## Given entries
____________________
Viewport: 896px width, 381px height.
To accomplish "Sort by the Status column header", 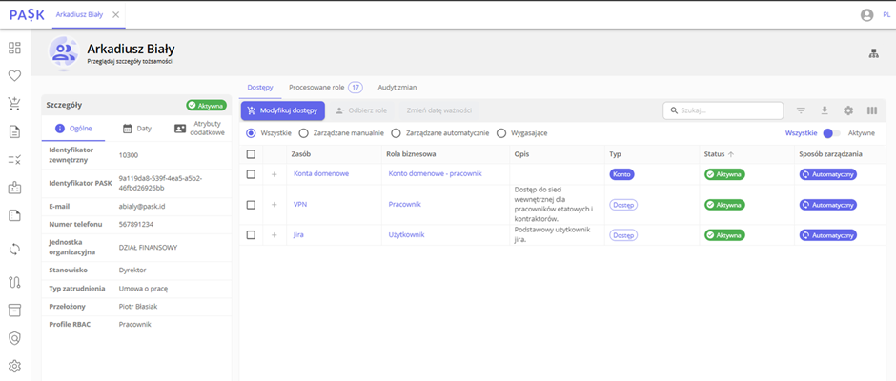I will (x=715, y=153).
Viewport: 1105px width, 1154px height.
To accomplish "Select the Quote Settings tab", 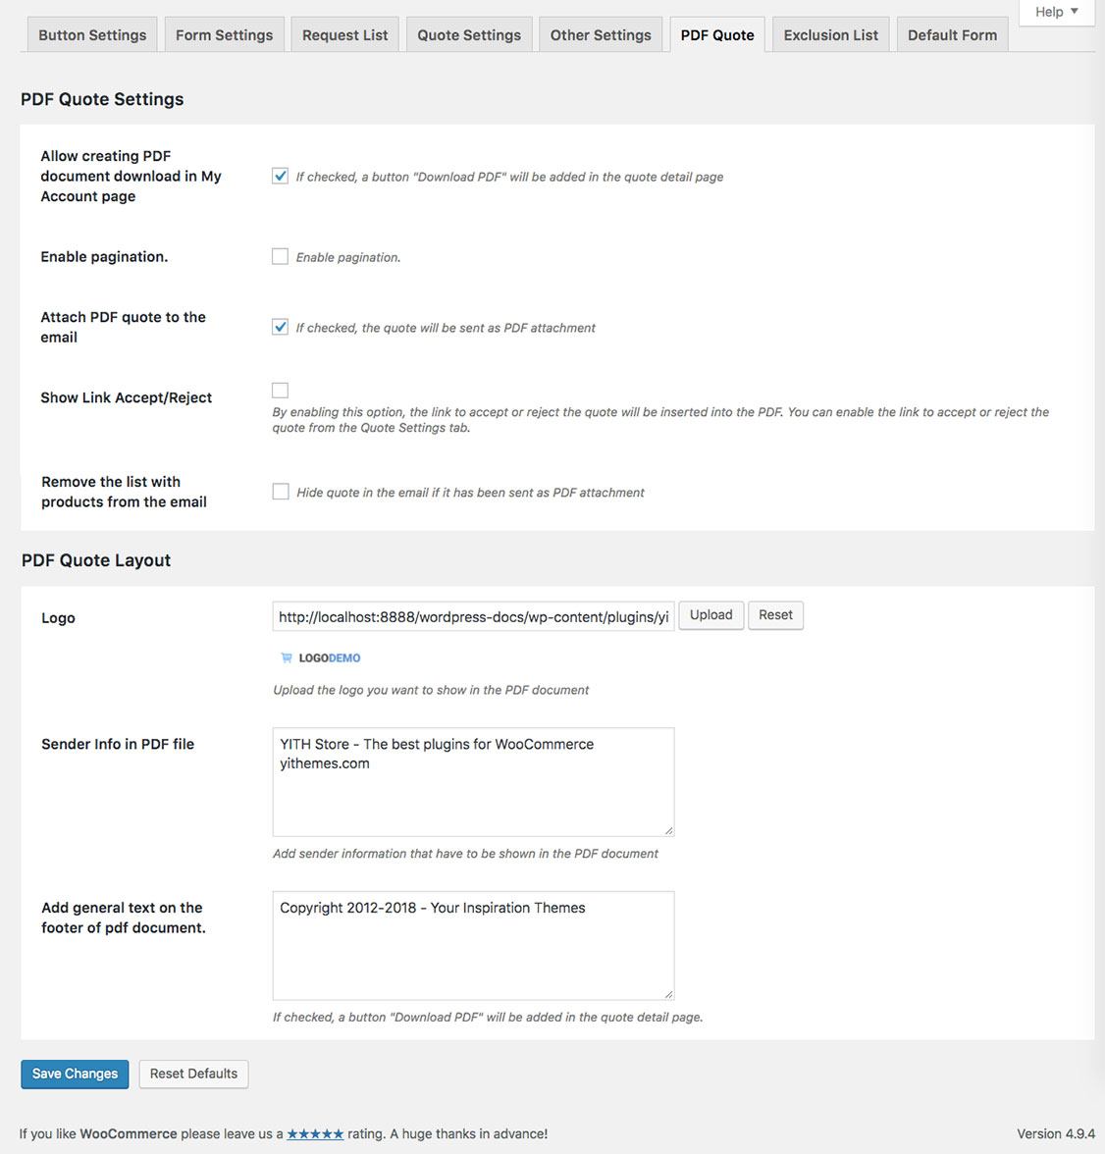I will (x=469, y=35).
____________________
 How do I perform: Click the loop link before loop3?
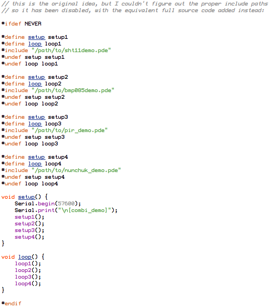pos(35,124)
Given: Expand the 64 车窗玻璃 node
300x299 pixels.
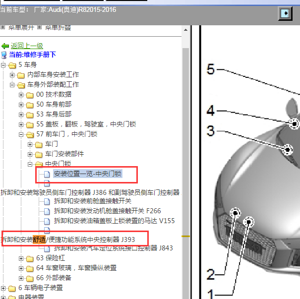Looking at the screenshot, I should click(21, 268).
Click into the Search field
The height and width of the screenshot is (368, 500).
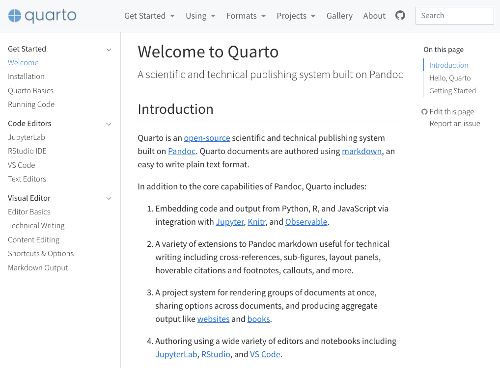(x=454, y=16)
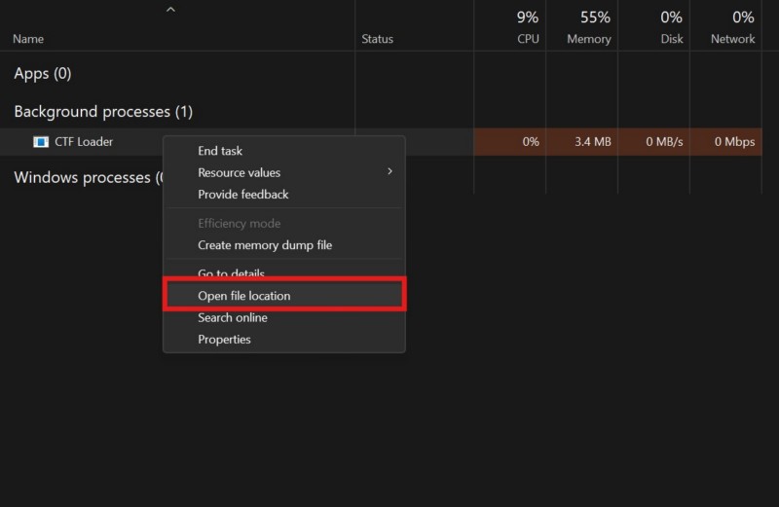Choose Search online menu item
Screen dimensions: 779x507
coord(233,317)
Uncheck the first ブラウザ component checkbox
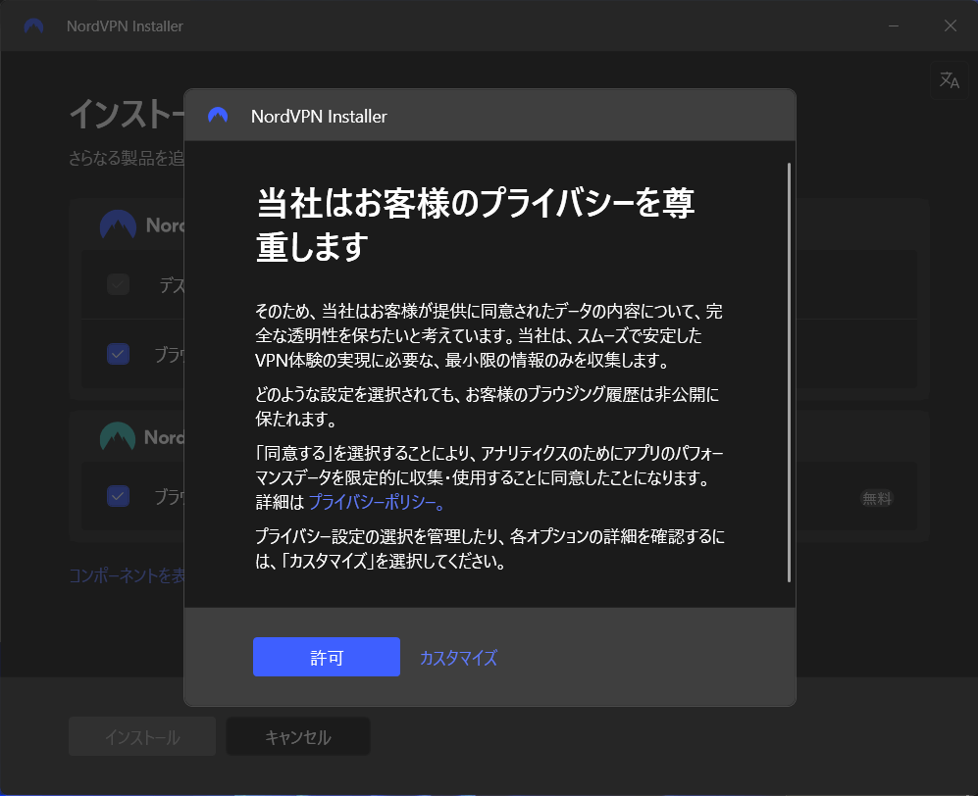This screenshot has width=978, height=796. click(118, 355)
____________________
## Exercise instructions
Where a line above contains the word "Viewport", copy that line.

## Exercise result
Viewport: 896px width, 381px height.
Viewport: 1105px width, 1154px height.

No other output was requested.